[Extracted text]
Start of Block

Whether you are waiting to pick up your child, need something to help you drift off to sleep or just have a few minutes to kill, sometimes having a short read on your phone or tablet is handy.
And I have a new historical story for you. My debut novella, Consequences, was just published yesterday. It’s only 35 pages and takes less than an hour to read. I don’t normally write shorter than book length, but this was a story just begging to be told. Here’s the summary:
Famous for her hospitality, Venerable Catherine McAuley only ever turned away one woman who came to her for help, and that decision haunted her for the rest of her life.
This is that servant’s story.
Dublin – 1824. When a fellow maid is forced to temporarily vacate her position under scandalous circumstances, Margaret finds herself in an elevated position under the watchful eye of their master, the infamous Lord Montague. He believes in total obedience from those in his employ and when she dares to fight back, Margaret is left with no choice but to flee or face his wrath. Desperate, she seeks out a pious spinster named Catherine McAuley who is known for her charity to the poor. The decisions both women make upon meeting will irrevocably change the course of both their lives, as well as everyone in their orbit.

End of Block

[Source data]
Start of Block

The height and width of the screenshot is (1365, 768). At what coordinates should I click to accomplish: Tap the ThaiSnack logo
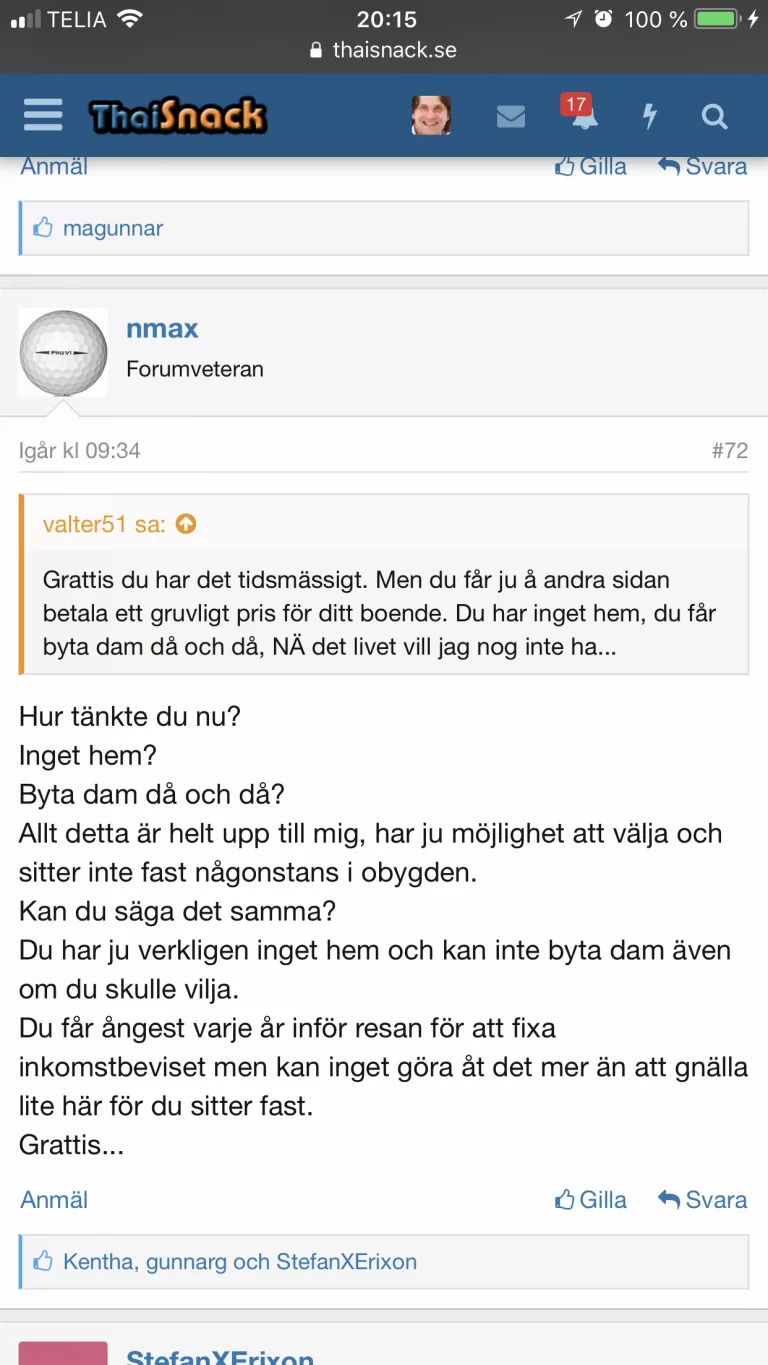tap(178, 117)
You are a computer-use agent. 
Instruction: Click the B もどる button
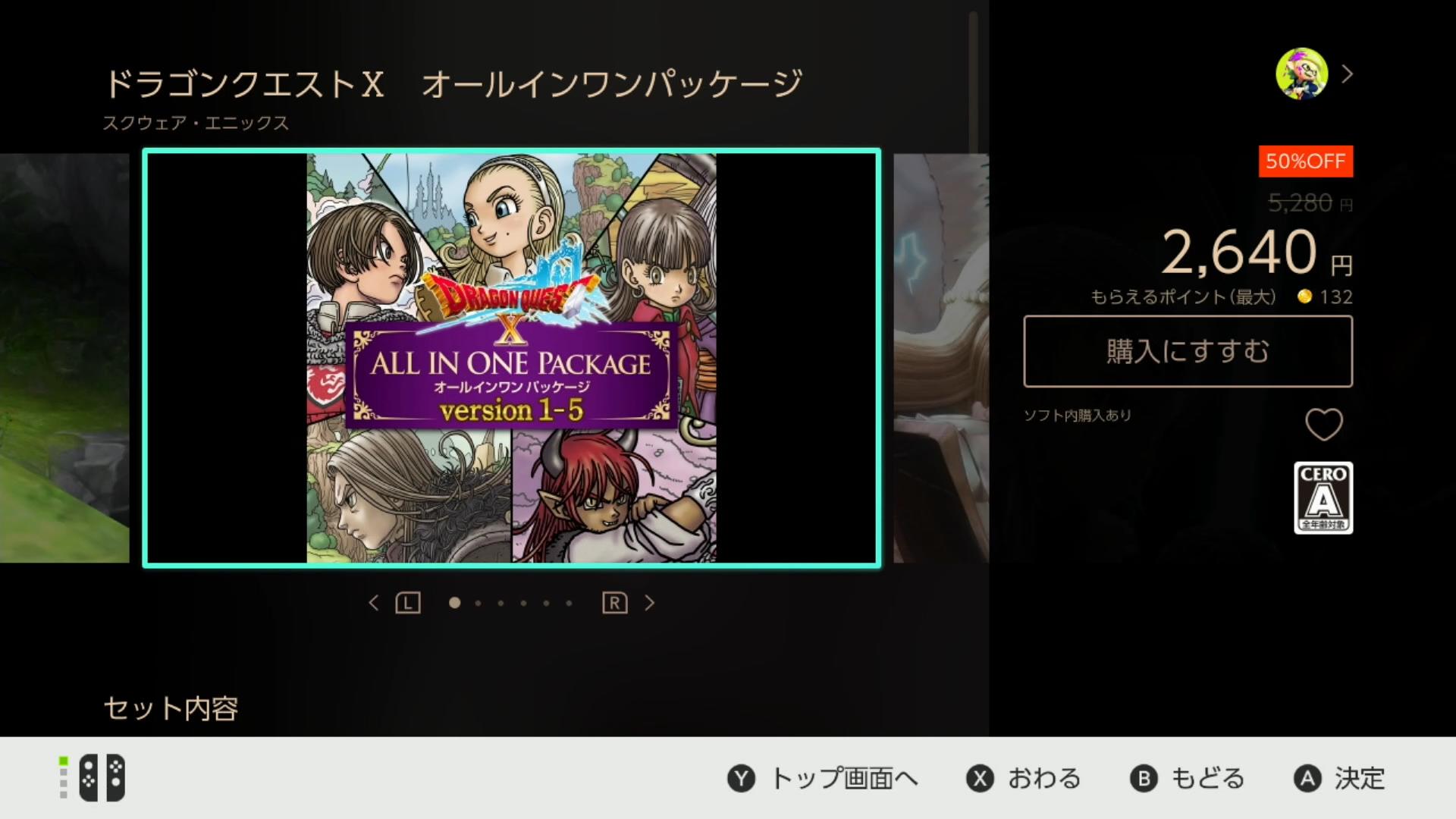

End of Block
Start of Block

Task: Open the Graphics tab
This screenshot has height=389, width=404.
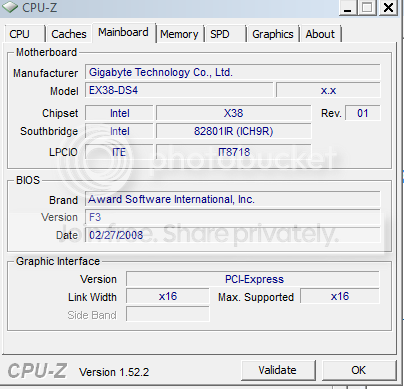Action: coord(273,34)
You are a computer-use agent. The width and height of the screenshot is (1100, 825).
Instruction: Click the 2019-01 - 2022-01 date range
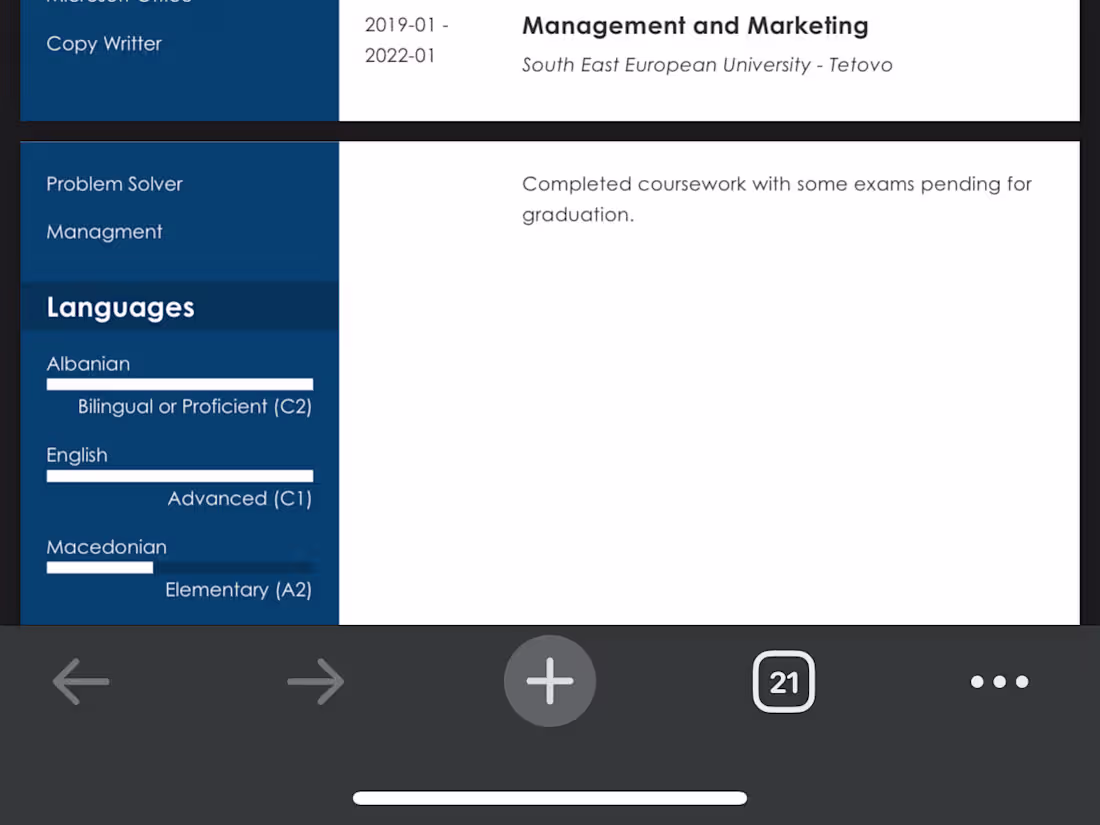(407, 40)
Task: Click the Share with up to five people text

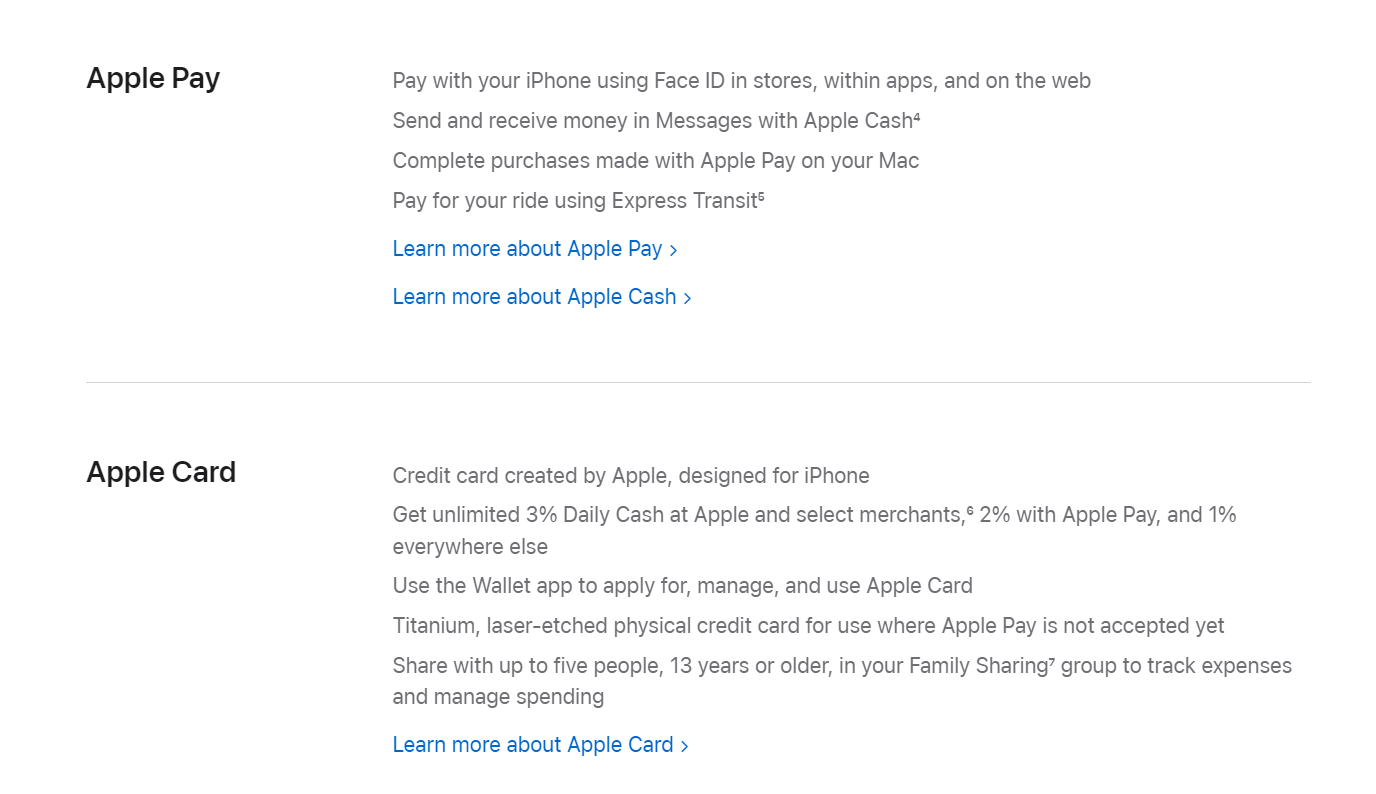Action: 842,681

End of Block

[Study questions]
(a) Please rewrite the paragraph of the novella announcement that begins "Dublin – 1824." as a short bulleted list, keeping its main facts.
(b) Translate this sentence from the novella announcement into Spanish: "Famous for her hospitality, Venerable Catherine McAuley only ever turned away one woman who came to her for help, and that decision haunted her for the rest of her life."
(c) Carry on the novella announcement from the point where it stops.
None of the lines above are needed for what comes next.

[Answers to the exercise]
(a)
- Dublin, 1824: a fellow maid must temporarily leave her position under scandalous circumstances.
- Margaret is moved into a higher position under the watchful eye of their master, the infamous Lord Montague, who demands total obedience.
- When she fights back, she must flee or face his wrath.
- Desperate, she seeks out Catherine McAuley, a pious spinster known for her charity to the poor.
- The decisions both women make upon meeting change their lives and the lives of everyone in their orbit.

(b) Famosa por su hospitalidad, la Venerable Catherine McAuley solo rechazó a una única mujer que acudió a ella en busca de ayuda, y esa decisión la atormentó durante el resto de su vida.

(c)
Based on a true story, this heart-pounding historical tale will leave you wondering just how much has really changed in the last two hundred years.
I first heard the story of Catherine and the unnamed servant girl about 15 years ago. It struck me as so out of character for Catherine, who is on the path to sainthood in the Catholic Church, that it stayed with me. (They say it haunted Catherine as well.) I’d find myself every so often trying to figure out why this generous woman would have said no to someone so clearly in need. (The servant’s exact circumstances, identity and Catherine’s motivations are all lost to history.) When an opportunity to write this story for an anthology (which never materialized) came up a few years ago, I couldn’t pass it up. But instead of telling Catherine’s side of the story, I decided to create one for the forgotten servant.
I purposefully released the story on International Domestic Workers Day (June 16) to help draw attention to the fact that most domestic workers have little to no legal rights in the United States even today. They are often paid in cash far below the legal minimum wage, get no paid time off or benefits, cannot unionize and are routinely subject to slave-like conditions, physical and sexual abuse, and even human trafficking. I was fortunate enough to get an op-ed in The Hill about this very subject, if you want to learn more and find out what you can do.
Ill treatment of domestic servants has a long, dark history. Read Consequences, then read the op-ed. It’s frightening how little has changed.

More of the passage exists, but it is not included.